WHAT TO DO: Give back exactly the lines from the one holding "Screen dimensions: 783x424" to the bottom of the material, both included, and nothing more. No pictures.

SUPPLIED INFORMATION:
○ ○ ○

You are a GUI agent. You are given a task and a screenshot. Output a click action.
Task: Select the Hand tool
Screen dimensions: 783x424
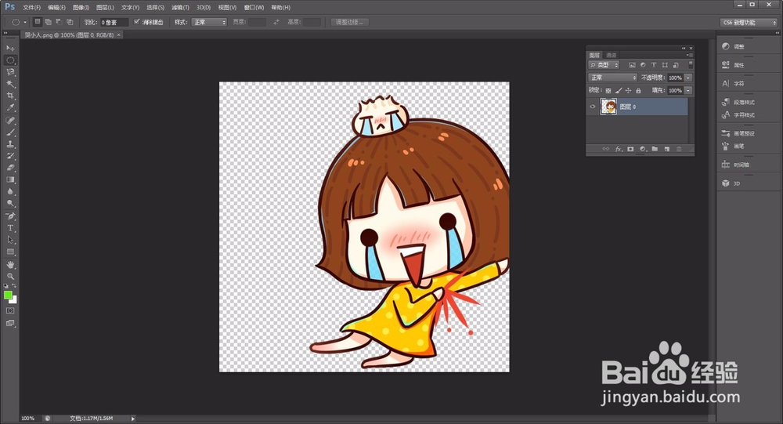[x=11, y=264]
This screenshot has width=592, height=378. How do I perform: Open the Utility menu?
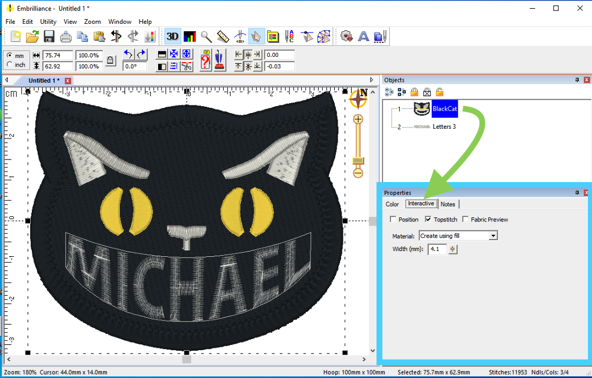coord(48,21)
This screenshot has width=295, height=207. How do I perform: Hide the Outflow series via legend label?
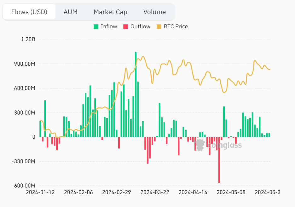[140, 27]
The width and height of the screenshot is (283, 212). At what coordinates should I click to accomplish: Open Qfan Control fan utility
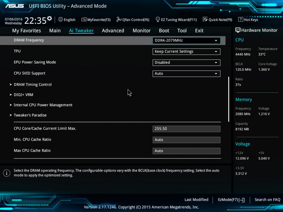coord(133,20)
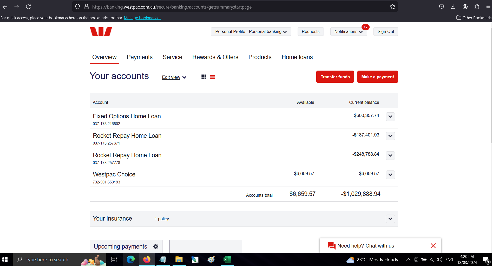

○ ○ ○

TASK RESULT:
Screen dimensions: 783x424
[x=11, y=264]
This screenshot has width=592, height=378. How do I perform: Open the Utility menu?
coord(48,21)
This screenshot has width=295, height=207. How do I perform: Hide the Outflow series via legend label?
[140, 27]
The width and height of the screenshot is (283, 212). At what coordinates should I click to accomplish: Open Qfan Control fan utility
coord(133,20)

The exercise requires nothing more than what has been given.